INPUT RECORDS
◇ ◇ ◇ ◇
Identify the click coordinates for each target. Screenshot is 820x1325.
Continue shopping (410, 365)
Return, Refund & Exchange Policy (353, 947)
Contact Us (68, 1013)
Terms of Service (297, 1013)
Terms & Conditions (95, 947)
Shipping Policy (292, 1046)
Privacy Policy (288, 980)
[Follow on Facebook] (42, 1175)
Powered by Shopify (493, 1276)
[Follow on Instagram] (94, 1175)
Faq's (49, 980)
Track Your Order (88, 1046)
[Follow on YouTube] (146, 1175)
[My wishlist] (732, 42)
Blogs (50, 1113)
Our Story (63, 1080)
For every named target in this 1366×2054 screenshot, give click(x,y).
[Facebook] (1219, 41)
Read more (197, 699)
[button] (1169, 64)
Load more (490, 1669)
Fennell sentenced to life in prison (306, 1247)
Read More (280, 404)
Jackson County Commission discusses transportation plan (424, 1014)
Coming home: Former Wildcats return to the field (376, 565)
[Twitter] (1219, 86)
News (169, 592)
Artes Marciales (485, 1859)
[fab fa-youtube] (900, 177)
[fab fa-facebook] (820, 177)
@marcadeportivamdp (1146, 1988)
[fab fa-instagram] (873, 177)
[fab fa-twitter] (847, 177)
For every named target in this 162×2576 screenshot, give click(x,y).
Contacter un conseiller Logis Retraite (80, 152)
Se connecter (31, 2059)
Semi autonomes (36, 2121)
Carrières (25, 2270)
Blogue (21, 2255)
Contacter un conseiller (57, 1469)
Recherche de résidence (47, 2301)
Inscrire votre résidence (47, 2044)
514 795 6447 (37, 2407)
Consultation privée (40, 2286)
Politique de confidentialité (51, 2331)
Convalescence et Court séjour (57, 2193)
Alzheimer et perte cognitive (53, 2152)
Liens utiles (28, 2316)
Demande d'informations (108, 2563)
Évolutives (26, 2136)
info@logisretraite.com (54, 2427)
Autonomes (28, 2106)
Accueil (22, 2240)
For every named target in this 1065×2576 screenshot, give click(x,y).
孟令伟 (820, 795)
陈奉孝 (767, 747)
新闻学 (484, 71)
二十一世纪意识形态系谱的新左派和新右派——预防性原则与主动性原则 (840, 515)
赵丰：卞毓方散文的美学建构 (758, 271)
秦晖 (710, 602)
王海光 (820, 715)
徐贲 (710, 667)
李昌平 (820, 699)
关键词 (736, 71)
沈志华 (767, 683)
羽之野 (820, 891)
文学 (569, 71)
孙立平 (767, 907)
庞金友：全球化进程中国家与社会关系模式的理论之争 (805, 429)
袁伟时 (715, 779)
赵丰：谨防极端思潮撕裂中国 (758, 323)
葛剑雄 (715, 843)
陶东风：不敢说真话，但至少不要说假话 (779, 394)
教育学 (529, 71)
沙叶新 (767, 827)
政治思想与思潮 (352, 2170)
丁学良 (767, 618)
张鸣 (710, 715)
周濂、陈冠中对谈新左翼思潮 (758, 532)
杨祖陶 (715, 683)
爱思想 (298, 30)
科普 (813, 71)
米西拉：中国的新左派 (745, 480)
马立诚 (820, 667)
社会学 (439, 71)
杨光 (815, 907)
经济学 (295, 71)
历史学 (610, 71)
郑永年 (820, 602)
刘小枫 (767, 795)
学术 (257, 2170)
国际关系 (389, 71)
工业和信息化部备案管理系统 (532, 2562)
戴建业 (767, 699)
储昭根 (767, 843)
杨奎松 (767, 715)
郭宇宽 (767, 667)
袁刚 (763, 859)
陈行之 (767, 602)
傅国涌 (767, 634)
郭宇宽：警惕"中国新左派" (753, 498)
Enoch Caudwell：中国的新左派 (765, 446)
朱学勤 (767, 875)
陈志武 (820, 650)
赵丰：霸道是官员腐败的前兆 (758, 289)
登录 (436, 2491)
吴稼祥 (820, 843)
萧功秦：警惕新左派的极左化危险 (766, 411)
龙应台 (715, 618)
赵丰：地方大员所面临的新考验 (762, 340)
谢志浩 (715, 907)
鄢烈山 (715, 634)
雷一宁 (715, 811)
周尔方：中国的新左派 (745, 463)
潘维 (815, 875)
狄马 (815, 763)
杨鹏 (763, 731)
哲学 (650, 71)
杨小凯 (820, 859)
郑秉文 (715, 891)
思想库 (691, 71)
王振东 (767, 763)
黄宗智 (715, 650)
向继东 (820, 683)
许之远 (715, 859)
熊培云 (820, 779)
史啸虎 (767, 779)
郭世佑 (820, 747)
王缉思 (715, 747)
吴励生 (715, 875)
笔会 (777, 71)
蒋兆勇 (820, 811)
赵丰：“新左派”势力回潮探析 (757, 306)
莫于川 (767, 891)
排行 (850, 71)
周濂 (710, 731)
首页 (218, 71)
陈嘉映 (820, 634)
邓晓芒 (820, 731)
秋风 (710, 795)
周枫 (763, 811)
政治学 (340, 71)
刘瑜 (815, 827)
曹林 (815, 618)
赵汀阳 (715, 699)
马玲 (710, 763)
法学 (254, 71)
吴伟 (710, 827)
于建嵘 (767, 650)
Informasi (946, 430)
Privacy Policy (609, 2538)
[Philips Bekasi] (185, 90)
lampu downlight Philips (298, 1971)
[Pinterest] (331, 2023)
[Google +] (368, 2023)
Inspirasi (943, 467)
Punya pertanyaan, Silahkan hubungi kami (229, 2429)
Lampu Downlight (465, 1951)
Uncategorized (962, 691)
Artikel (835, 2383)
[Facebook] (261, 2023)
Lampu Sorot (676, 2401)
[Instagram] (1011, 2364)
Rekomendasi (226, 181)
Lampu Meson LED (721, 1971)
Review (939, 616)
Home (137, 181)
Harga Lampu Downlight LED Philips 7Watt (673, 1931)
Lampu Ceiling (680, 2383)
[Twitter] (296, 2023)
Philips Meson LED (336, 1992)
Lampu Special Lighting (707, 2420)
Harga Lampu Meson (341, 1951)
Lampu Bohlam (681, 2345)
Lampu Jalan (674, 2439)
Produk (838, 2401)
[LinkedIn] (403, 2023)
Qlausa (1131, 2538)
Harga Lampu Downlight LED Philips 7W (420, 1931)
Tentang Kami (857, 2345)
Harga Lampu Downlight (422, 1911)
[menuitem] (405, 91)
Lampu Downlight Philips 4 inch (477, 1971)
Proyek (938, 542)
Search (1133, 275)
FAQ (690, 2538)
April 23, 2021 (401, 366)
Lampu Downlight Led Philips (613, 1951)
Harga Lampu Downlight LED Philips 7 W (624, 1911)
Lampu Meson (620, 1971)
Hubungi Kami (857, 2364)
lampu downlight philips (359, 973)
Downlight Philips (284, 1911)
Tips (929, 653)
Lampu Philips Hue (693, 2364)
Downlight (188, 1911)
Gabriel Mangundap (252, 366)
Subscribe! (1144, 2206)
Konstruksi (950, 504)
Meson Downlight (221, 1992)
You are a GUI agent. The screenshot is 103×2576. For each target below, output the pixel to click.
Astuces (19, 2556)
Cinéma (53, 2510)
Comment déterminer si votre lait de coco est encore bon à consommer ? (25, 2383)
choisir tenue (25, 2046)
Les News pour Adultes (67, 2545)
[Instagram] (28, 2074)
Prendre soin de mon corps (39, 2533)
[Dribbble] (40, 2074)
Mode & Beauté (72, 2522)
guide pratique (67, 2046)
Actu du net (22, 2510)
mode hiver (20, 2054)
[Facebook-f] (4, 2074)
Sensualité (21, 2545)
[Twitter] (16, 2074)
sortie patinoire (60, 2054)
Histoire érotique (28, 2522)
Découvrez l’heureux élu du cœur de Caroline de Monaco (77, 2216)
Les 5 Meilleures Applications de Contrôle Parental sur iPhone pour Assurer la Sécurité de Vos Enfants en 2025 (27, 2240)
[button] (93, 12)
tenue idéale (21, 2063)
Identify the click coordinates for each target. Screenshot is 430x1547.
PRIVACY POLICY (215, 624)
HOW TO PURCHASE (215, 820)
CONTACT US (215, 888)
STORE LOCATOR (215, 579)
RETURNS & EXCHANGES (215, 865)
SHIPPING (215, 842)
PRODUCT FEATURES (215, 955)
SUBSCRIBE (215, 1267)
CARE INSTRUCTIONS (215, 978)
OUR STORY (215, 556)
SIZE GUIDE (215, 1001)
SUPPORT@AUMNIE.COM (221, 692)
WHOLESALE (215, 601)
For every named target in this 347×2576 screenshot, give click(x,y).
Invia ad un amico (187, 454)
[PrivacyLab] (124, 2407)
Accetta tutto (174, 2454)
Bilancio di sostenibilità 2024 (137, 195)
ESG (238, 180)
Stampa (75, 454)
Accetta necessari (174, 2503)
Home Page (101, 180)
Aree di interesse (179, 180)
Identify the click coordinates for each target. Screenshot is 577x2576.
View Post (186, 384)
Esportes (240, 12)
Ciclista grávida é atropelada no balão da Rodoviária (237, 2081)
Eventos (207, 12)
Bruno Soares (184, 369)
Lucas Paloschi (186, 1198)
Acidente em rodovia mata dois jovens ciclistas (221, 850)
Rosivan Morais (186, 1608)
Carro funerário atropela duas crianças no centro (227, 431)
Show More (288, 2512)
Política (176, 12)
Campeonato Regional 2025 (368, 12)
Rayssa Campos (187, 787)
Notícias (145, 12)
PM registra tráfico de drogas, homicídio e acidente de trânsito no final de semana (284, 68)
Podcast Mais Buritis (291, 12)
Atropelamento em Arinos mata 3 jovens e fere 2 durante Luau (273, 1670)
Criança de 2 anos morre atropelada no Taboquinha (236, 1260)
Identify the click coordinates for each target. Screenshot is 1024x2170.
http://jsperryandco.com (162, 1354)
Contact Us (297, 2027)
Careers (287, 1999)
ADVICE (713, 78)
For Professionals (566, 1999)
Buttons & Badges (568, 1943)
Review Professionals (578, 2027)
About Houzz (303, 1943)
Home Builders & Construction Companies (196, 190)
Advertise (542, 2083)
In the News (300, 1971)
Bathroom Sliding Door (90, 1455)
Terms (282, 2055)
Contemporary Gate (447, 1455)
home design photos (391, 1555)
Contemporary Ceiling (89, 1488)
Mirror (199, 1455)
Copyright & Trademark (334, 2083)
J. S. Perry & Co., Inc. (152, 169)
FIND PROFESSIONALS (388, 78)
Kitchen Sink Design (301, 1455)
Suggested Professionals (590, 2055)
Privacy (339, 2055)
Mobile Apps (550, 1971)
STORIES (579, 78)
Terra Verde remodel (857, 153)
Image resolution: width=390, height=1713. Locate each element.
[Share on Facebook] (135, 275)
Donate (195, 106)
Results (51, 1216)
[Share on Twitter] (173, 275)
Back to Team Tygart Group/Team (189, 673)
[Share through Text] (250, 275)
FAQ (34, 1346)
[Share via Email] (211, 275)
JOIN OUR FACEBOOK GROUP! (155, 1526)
◇ ◇ ◇ ◇
WHAT NEEDS TO BE DONE
The reply should hold only the lines of the listing above starting at the line containing "爱思想 (298, 30)" and ending at the line containing "Lampu Jalan (674, 2439)", exactly as written.

SOLUTION
爱思想 (298, 30)
科普 (813, 71)
米西拉：中国的新左派 (745, 480)
马立诚 (820, 667)
社会学 (439, 71)
杨光 (815, 907)
经济学 (295, 71)
历史学 (610, 71)
郑永年 (820, 602)
刘小枫 (767, 795)
学术 (257, 2170)
国际关系 (389, 71)
工业和信息化部备案管理系统 (532, 2562)
戴建业 (767, 699)
储昭根 (767, 843)
杨奎松 (767, 715)
郭宇宽 (767, 667)
袁刚 (763, 859)
陈行之 (767, 602)
傅国涌 (767, 634)
郭宇宽：警惕"中国新左派" (753, 498)
Enoch Caudwell：中国的新左派 (765, 446)
朱学勤 (767, 875)
陈志武 (820, 650)
赵丰：霸道是官员腐败的前兆 (758, 289)
登录 (436, 2491)
吴稼祥 (820, 843)
萧功秦：警惕新左派的极左化危险 (766, 411)
龙应台 (715, 618)
赵丰：地方大员所面临的新考验 (762, 340)
谢志浩 (715, 907)
鄢烈山 (715, 634)
雷一宁 (715, 811)
周尔方：中国的新左派 (745, 463)
潘维 (815, 875)
狄马 (815, 763)
杨鹏 (763, 731)
哲学 (650, 71)
杨小凯 (820, 859)
郑秉文 (715, 891)
思想库 (691, 71)
王振东 (767, 763)
黄宗智 (715, 650)
向继东 (820, 683)
许之远 (715, 859)
熊培云 (820, 779)
史啸虎 (767, 779)
郭世佑 (820, 747)
王缉思 (715, 747)
吴励生 (715, 875)
笔会 (777, 71)
蒋兆勇 (820, 811)
赵丰：“新左派”势力回潮探析 (757, 306)
莫于川 (767, 891)
排行 (850, 71)
周濂 (710, 731)
首页 (218, 71)
陈嘉映 (820, 634)
邓晓芒 (820, 731)
秋风 (710, 795)
周枫 (763, 811)
政治学 (340, 71)
刘瑜 (815, 827)
曹林 (815, 618)
赵汀阳 (715, 699)
马玲 (710, 763)
法学 (254, 71)
吴伟 (710, 827)
于建嵘 (767, 650)
Informasi (946, 430)
Privacy Policy (609, 2538)
[Philips Bekasi] (185, 90)
lampu downlight Philips (298, 1971)
[Pinterest] (331, 2023)
[Google +] (368, 2023)
Inspirasi (943, 467)
Punya pertanyaan, Silahkan hubungi kami (229, 2429)
Lampu Downlight (465, 1951)
Uncategorized (962, 691)
Artikel (835, 2383)
[Facebook] (261, 2023)
Lampu Sorot (676, 2401)
[Instagram] (1011, 2364)
Rekomendasi (226, 181)
Lampu Meson LED (721, 1971)
Review (939, 616)
Home (137, 181)
Harga Lampu Downlight LED Philips 7Watt (673, 1931)
Lampu Ceiling (680, 2383)
[Twitter] (296, 2023)
Philips Meson LED (336, 1992)
Lampu Special Lighting (707, 2420)
Harga Lampu Meson (341, 1951)
Lampu Bohlam (681, 2345)
Lampu Jalan (674, 2439)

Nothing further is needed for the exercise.